In his introductory remarks, Loubet set the stage with some key statistics on the current state of health care in America: 46.3 million people uninsured, $16,771 per year cost of employer provided family coverage, 80% of those covered happy with current arrangements, 17% of the economy represented by health care, national deficit of $1.8 trillion, cost of health care legislation between $898 billion and $1.3 trillion, 52% of people worried they cannot pay for future health care in the event of serious illness, 47% worried they will not be able to afford all routine health services they need, and 20% reporting they or a family member delayed needed medical care in the past year due to cost.

He also noted that the key elements likely to emerge from health care reform, if passed, could include insurance policy arrangements, new restrictions on insurers, innovative care delivery models, health information technology advances, expansion of COBRA subsidies, comparative effectiveness research, malpractice reform, and expanded wellness and prevention programs.

This year's Summit kicked off with a distinguished panel of experts addressing the topic of "Health Care Reform 2010 and Beyond: Where Do We Go from Here?" Moderated by Loubet, the panel included Leslie Margolin, President, Anthem Blue Cross; Tom Epstein, Vice President, Government Affairs, Blue Shield of California; Michael Johnson, Director, Public Policy, Blue Shield of California; Larry Tallman, Vice President, Sales, Health Net; Jerry Fleming, Senior Vice President & National Health Plan Manager, Kaiser Permanente; Ben Slocum, Chief Executive Officer, United Healthcare; Don Crane, President and CEO, California Association of Physician Groups; Alain Enthoven, Ph.D., Professor Emeritus, Stanford University; Steven Sell, President, Health Net; and Joy Higa, Vice President, United Healthcare.
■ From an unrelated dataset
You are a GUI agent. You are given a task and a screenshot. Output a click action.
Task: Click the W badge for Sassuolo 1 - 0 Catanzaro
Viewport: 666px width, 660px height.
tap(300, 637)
Key observations from the panel included:

  • Eliminating errors by more effectively sharing data and best practices among hospitals could save 98,000 lives and at least $10 billion annually.
  • Continued increases in health care costs will crowd out development in other sectors of the economy and hinder the country's global competitiveness. Changing the underlying incentive structure, currently a fee-for-service model, is fundamental to meaningful improvement.
  • Participants in reform tend to be territorial. Need collaboration on solutions. Perfection is probably not possible, but meaningful change is. Evaluation of new technologies and information management are important.
  • Reform has been discussed since Teddy Roosevelt. Current uncertainty of final package, if any, is making it very difficult to plan. Need to more aggressively promote wellness programs.  Healthy people make for healthy economies.
  • Programs like accountable care organizations (ACOs) and patient safety collaboratives are showing strong results.
  • Too much competition may result in reduced patient and institutional solvency protections due to risk selectivity. Focus should be on providing value and achieving best results.

Keynote speaker for the Summit was Dr. Melina Jampolis, MD, nutrition specialist, author and TV commentator. Dr. Jampolis is a board-certified internist and physician nutrition specialist (one of only 200 in the country) specializing exclusively in nutrition for weight loss and disease prevention and treatment. Dr. Jampolis provided an entertaining and highly informative presentation on the role of nutrition in preventive medicine and achieving optimal health. She maintains a small private practice in San Francisco and Los Angeles

Afternoon presentations included Frank Neuhauser, Project Director and Research Specialist, on a UC Berkeley study on the potential advantages of integrating occupational and non-occupational health care; Barry Arbuckle, CEO MemorialCare Medical Centers, and John Wray, Senior Vice President of Catholic Healthcare West, on "Hospitals and Their Future in California" including an analysis of hospital profit and loss segments in terms of different types of insurance coverage and the potential impact of various alternatives for health care reform; and Chris McKenzie, Executive Director, League of California Cities, on the evolution and current state of funding sources for cities and localities.